SOURCE EXCERPT:
────────────────────────────────────────
Biographical notice:
 
Dave Peterson
 
Dave Peterson began working with SGML in 1986 at MIT. He was with Xyvision as Principal SGML Consultant from 1989 through 1993; he is now Principal Consultant with his own firm, SGML Works! . Dave is a Principal Member of NCITS V1 (formerly ANSI X3V1), and through ANSI is a Technical Expert representing the US to ISO/IEC JTC1 WG4, where he is active in pressing forward the revision to ISO 8879.
 
Dave's Ph.D. is in Mathematics, from the University of California (Berkeley). He has taught math and computer science at various institutes of higher education, and SGML in a variety of settings. He does lots of things with SGML, including document analysis and system design and programming for both users and system providers.
 
A document for most purposes still has a structure that is nested: the whole document, various chapters, sections and subsections, paragraphs, lists and items therein, various kinds of emphasized or otherwise special phrases, etc. The “microdocument” approach is to select certain of the smaller pieces and treat them as documents in their own right, and then build up the bigger document from microdocuments. So far, so good.
 
 

The Maybe Bad Guys: Proprietary Solutions

 
The problem comes when the bigger document is being built up. If the document management system that handles the document build isn't SGML-based, you're liable to find that this part of your document structure is tied to one vendor again. Only a document management system that produces these large documents as SGML can be counted on to keep your data system-independent.
 
It's certainly possible to get a document handling system that maintains microdocs and handles their superstructure in a proprietary way. But think about why you went to SGML in the first place: Wasn't one of the reasons that you wanted to get your data into a non-proprietary format? (From whence comes the title of this paper: Don't sell your birthright for a mess of pottage! ) If you go this route, you had better be sure you have in place a means of dumping the proprietary-format information in some SGML form. Then you still effectively have everything available in non-proprietary SGML. There is nothing wrong with proprietary so long as you can easily get the SGML out wnen needed.
 
One of the better ways to manage microdocuments using SGML is to have the “build list” be an SGML document itself. This can be done in either of two ways: Treat the microdocuments as SGML “subdocuments” or strip off their document type declarations and treat them as SGML “text entities”. The remainder of this paper explains and contrasts these two methods.
 
 

Subdocument Microdocuments

 
If microdocuments are organized as subdocuments, they can (in fact, must ) have their own DTDs. This can be a great advantage: Each microdoc DTD can be “lean and mean”, specialized for a particular purpose such as mathematics or a single article (e.g., for a journal). A math DTD could have sub and sup (or inf and sup) element types that allow all manner of complicated math expressions wthin them, without impacting the more simple sub and sup types that might be used elsewhere in ordinary text. An article DTD could concentrate strictly on the structure of articles, without worrying about all the details of journal front matter, advertisements, etc.
 
All of this happens because subdocuments have their own “name spaces”. The names you use in one subdocument are independent of the names you use in others. Unfortunately, this is a mixed blessing. It's convenient sometimes to reuse names with different semantics or different content models (as in the sub and sup example just mentioned), but other times it simply leads to extreme confusion for the poor person who has to create documents and must switch mental gears from one structure vocabulary to another often. Suppose, for example, that sub meant subscript sometimes, subroutine other times, and subsection in still other circumstances.
────────────────────────────────────────
DATA PROVIDED:
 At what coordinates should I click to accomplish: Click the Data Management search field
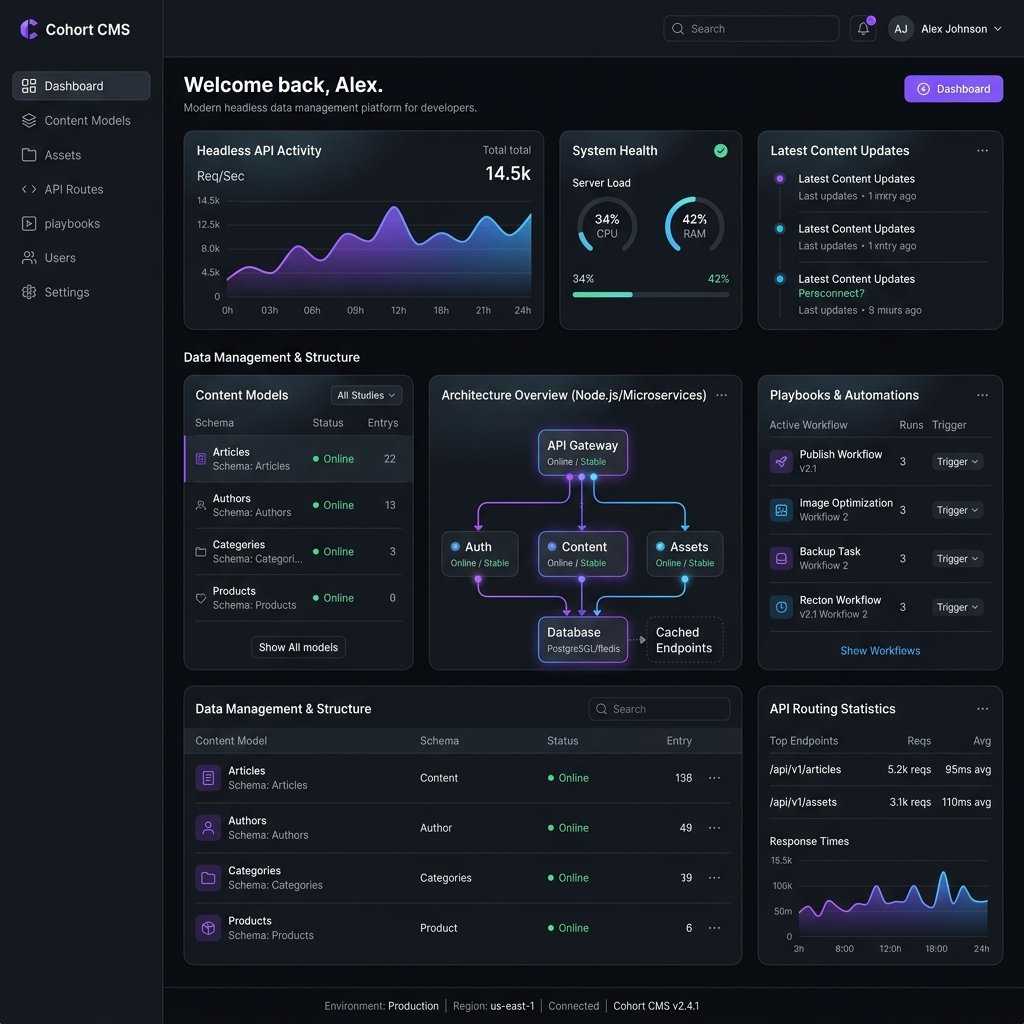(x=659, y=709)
────────────────────────────────────────
SET EXERCISE:
In the SGML text, which university awarded Dave Peterson his Ph.D. in Mathematics? The lines have nothing to do with the SGML text.

WRITTEN REPLY:
The University of California (Berkeley).